November 03, 2008

Ramaz School e-reminder: Vote on Election Day, November 4

With Election Day on Tuesday, our current students are eagerly anticipating the result of this historic vote on the national level, and already understand that voting is both a privilege and a responsibility.

We hope that you share their enthusiasm and interest, and we encourage all registered voters in the Ramaz family to vote on Tuesday, November 4.

° ° °

When I was growing up in New York City, my father, of blessed memory, a pioneer American Jewish educator, enrolled me in the Ramaz School family.

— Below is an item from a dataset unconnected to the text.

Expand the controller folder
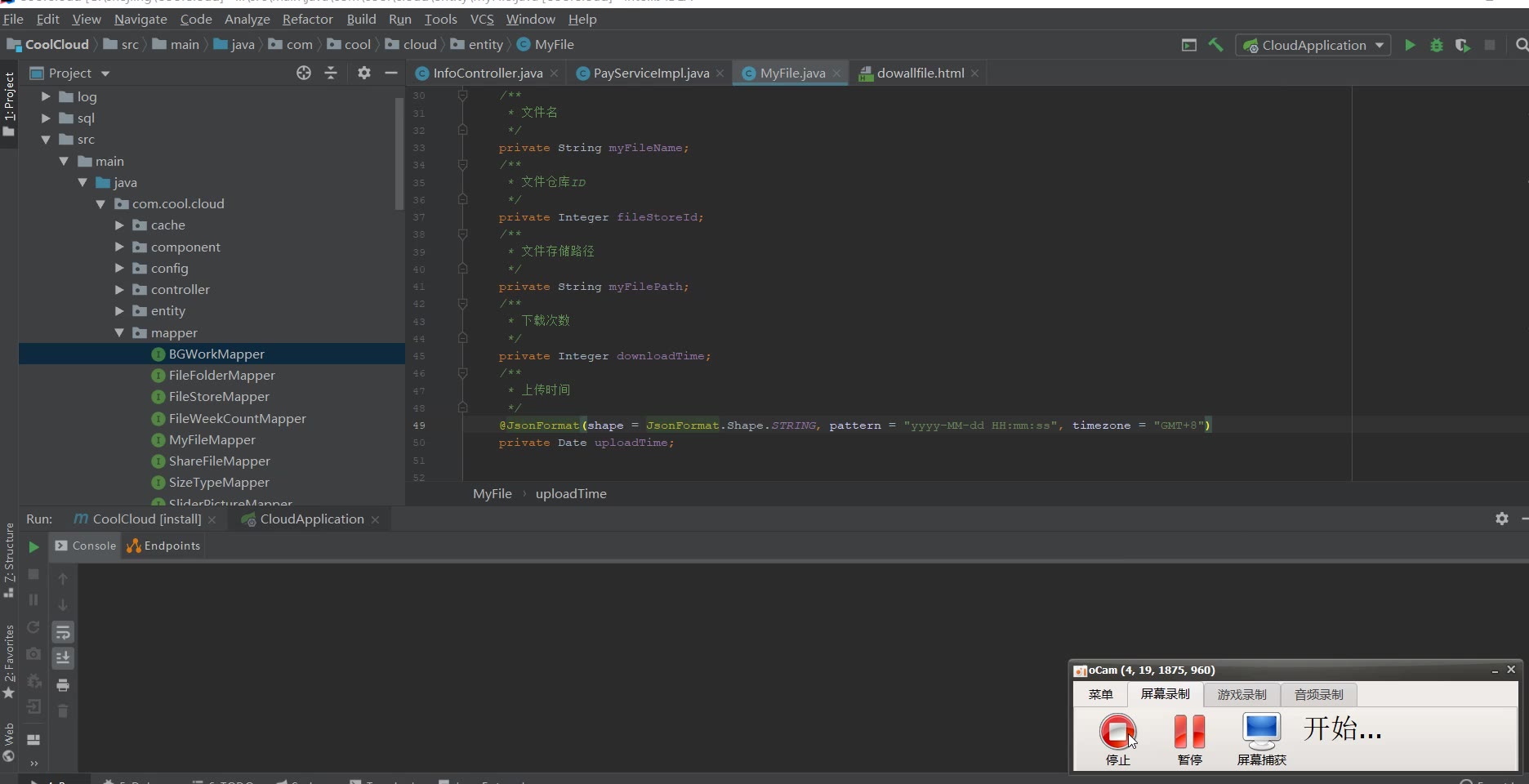This screenshot has width=1529, height=784. coord(119,290)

There, with a double curriculum (religious and secular studies), by eighth grade, I was taking 17 subjects!

Since its beginning, in 1937, Ramaz has been widely recognized for its academic excellence, reflecting the vision of founder Rabbi Joseph Lookstein: ". . . an integrated program of religious studies combined with general studies — a school in which the culture of America would blend with the heritage of Judaism." In this yeshiva day school, "a child would not experience an intellectual or emotional clash between being a Jew and an American."

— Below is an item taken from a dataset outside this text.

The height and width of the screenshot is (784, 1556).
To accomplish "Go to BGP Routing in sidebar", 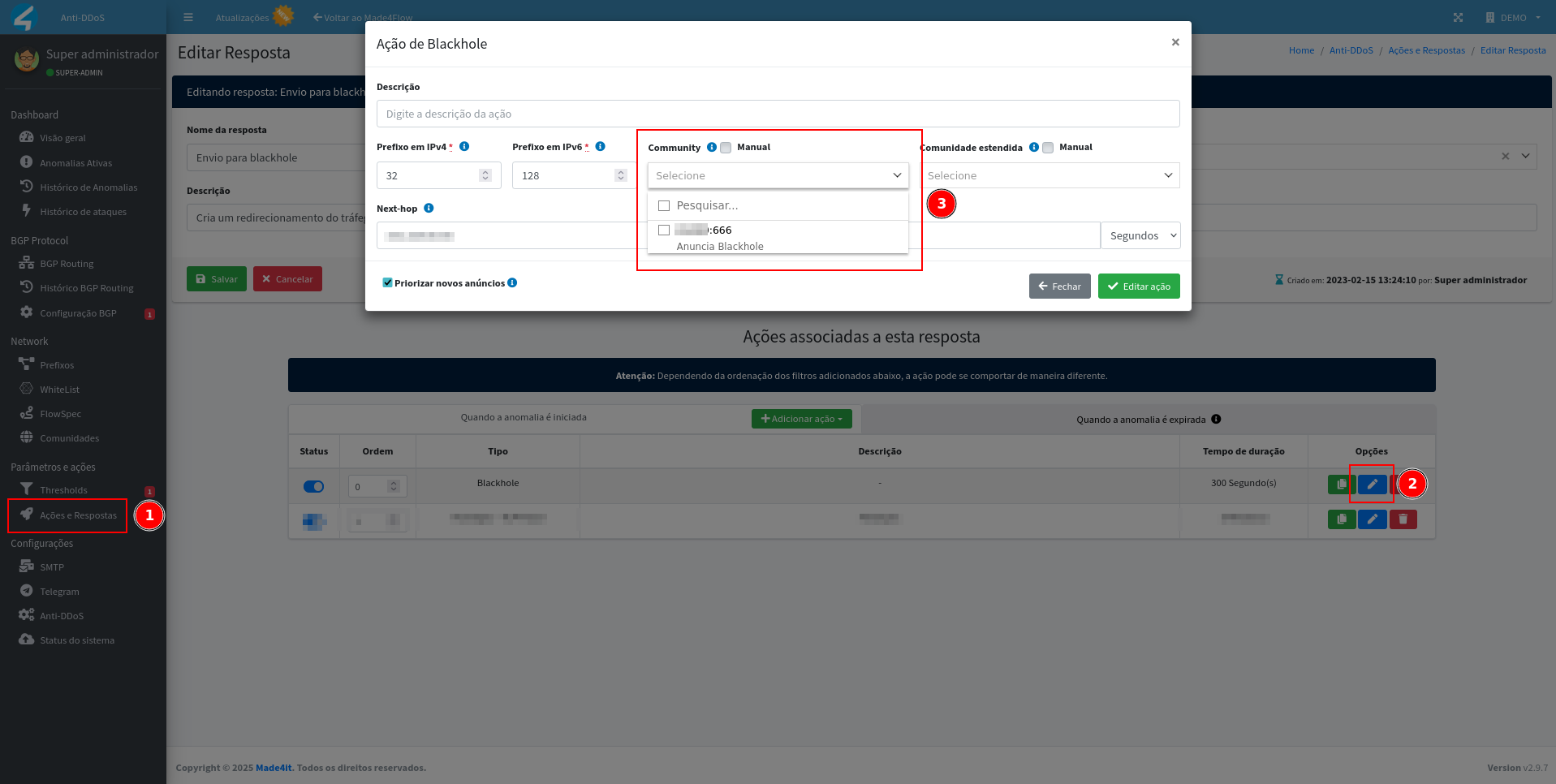I will [x=67, y=264].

Between growing up in a traditional Jewish home and attending Ramaz, where I learned Torah, Mishna, Talmud, and cantillation, among other religious subjects, I began to acquire basic tools and confidence to participate as an active member of the Jewish community. Since those early years, followed by continuing studies and experiences, I have been at home anywhere in the Jewish world. Whether I participate in a worship or life cycle service in an orthodox, post-denominational, or secular setting, I am at home. Whether the language is Hebrew or English, I am at home.

My Jewish education and the values that I inherited are liberalizing and universalizing influences in my life. And while my Jewishness plays into my identity, ideas, and activities, no rabbi, political party, lobby group, nation, or Jewish civil law necessarily determines my choices or decisions. I am neither a captive of my greater community nor am I a renegade. The tradition is rich; the tent is wide.

Bottom lines:
  • Daddy, your love and legacy are my strengths.
  • Ramaz School, your continuing education informs my choices.
  • Every American registered voter, if you haven't already done so, cast your ballot tomorrow, and vote!


JeSais said...

"voting is both a privilege and a responsibility."

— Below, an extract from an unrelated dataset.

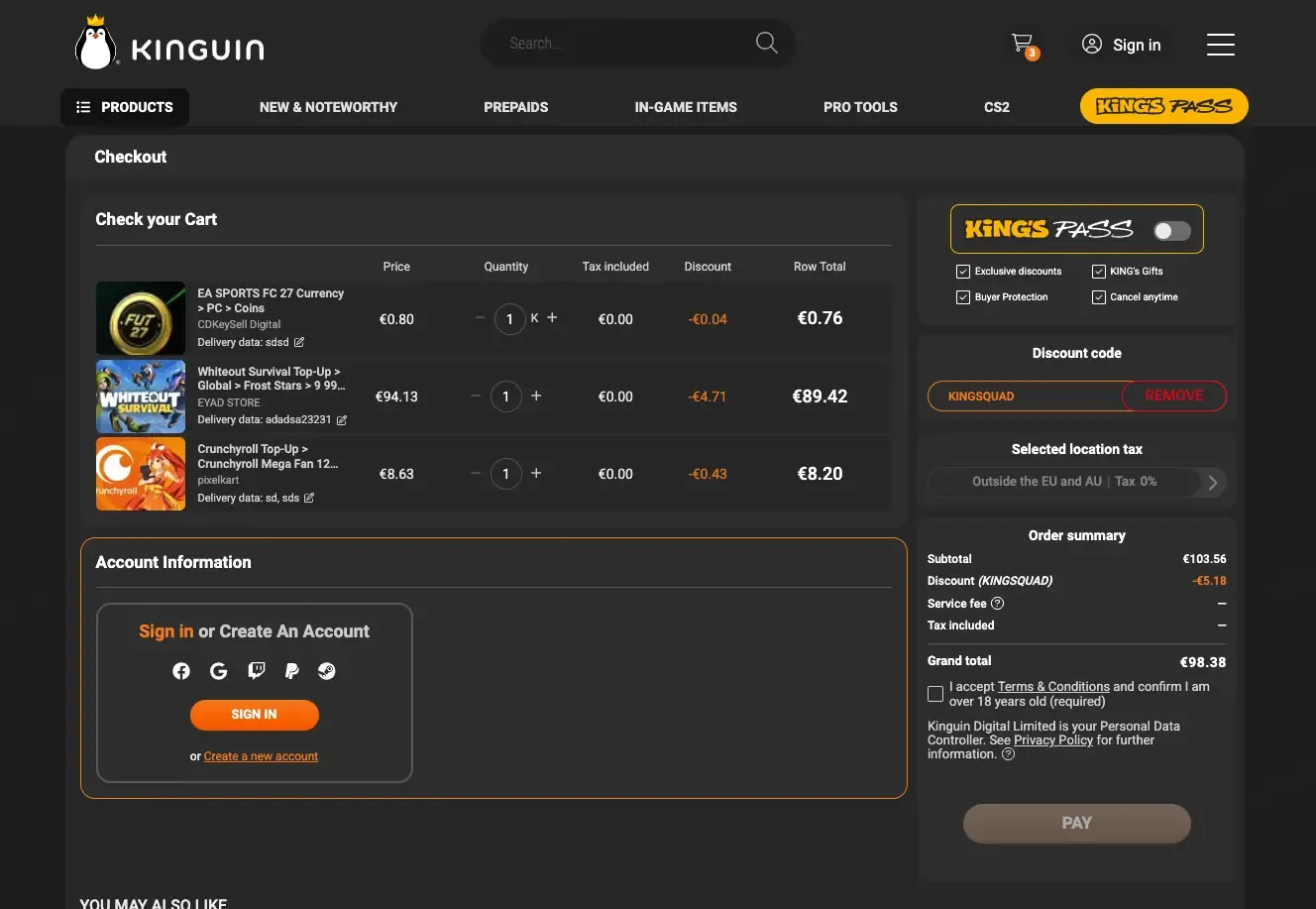Accept Terms & Conditions checkbox

coord(935,694)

This is so much more true than saying voting is a right. I too believe it is a responsibility, and part of the social contract of living in the US (in my case). And even if it meant the other side won, I would still advocate for EVERY citizen to get registered and vote.

and certainly a privilege that I thank god for, especially being aware of other countries in the world where even if there is a vote, it's a sham. We may have snafus here in the US, but for the most part it runs smoothly. and even when in 2004 the count went on forever, our country survived. no military coups, no revolutions, a smooth transition.

Tamar Orvell said...

Jen — Right on, sister! And may we never squander our votes due to cynicism, absenteeism, despair, or absence of courage, hope, or vision beyond the bubbles we each live in.